The Fall of the Art World’s First Family
For five generations, the Wildensteins have built a fortune unequaled among art dealers. (It has been estimated as being worth at least $5 billion and their non-art assets included a 66,000-acre ranch in Kenya.) They have at various times acquired and sold works by Van Gogh, Monet, Caravaggio, Caillebotte, and many, many other iconic artists.
Now the family shows signs of splintering. The French government claims that the Wildensteins owe a staggering $496 million in unpaid taxes and fees. Beyond this, the Wildensteins have been feuding among themselves. Alec and Jocelyn Wildenstein had a bitter, high-profile divorce (Jocelyn also became a tabloid favorite due to her extensive plastic surgery). The widow of Daniel Wildenstein sued her two stepsons over claims they swindled her out of her inheritance, in the process triggering an investigation by French tax authorities that led to the accusation the Wildensteins had declared only a tenth of their actual assets.

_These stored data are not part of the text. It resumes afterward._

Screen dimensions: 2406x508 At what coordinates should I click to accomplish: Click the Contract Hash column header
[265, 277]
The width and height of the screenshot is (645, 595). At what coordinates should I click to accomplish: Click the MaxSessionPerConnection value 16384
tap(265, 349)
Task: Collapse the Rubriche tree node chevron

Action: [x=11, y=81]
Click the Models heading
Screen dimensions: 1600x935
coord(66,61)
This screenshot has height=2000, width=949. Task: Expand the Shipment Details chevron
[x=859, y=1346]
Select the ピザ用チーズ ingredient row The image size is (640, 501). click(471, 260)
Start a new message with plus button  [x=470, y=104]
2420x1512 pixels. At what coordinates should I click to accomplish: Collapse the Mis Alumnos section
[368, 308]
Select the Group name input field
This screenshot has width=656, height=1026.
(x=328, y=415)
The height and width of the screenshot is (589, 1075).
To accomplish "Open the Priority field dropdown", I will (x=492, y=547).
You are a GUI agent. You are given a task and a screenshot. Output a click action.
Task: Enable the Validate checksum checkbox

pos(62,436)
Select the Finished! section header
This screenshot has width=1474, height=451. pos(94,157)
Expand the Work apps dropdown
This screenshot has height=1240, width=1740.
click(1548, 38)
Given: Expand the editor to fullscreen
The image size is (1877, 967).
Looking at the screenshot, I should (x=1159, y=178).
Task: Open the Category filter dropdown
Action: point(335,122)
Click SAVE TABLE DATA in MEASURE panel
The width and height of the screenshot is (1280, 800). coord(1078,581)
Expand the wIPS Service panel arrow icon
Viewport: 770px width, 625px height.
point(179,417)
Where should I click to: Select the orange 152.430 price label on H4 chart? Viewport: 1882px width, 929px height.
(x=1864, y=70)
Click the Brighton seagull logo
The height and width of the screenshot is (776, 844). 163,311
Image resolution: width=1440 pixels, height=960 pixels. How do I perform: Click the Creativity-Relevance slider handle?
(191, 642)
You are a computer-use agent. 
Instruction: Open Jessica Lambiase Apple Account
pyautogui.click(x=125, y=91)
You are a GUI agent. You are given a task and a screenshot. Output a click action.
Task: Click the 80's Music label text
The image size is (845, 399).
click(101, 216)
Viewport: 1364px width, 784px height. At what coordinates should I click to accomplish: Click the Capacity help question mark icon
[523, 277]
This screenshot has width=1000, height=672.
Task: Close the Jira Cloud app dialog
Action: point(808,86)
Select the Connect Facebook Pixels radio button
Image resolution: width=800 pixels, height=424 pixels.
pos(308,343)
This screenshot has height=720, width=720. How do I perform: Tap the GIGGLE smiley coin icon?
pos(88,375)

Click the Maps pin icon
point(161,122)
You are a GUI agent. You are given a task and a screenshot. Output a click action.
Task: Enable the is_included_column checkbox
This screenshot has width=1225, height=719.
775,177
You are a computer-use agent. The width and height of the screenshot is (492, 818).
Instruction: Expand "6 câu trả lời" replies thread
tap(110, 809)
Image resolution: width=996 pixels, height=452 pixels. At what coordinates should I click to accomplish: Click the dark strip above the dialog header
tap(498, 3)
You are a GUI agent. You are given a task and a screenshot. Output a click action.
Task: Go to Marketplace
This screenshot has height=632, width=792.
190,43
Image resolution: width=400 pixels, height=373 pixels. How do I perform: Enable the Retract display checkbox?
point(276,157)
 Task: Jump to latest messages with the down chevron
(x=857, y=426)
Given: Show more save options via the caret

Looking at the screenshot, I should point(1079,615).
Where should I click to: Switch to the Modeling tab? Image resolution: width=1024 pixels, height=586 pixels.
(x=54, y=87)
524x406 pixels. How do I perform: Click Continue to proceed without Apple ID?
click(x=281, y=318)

The art market may soon be flooded by Wildenstein-owned masterpieces as they seek to earn the cash to pay their bills. Additionally, New York’s Metropolitan Museum of Art could take a hit: the Wildensteins have loaned them hundreds of works and may start reclaiming them to settle the tab. (Already Caravaggio’s The Lute Player, which could theoretically fetch $100 million at auction, has been recalled.)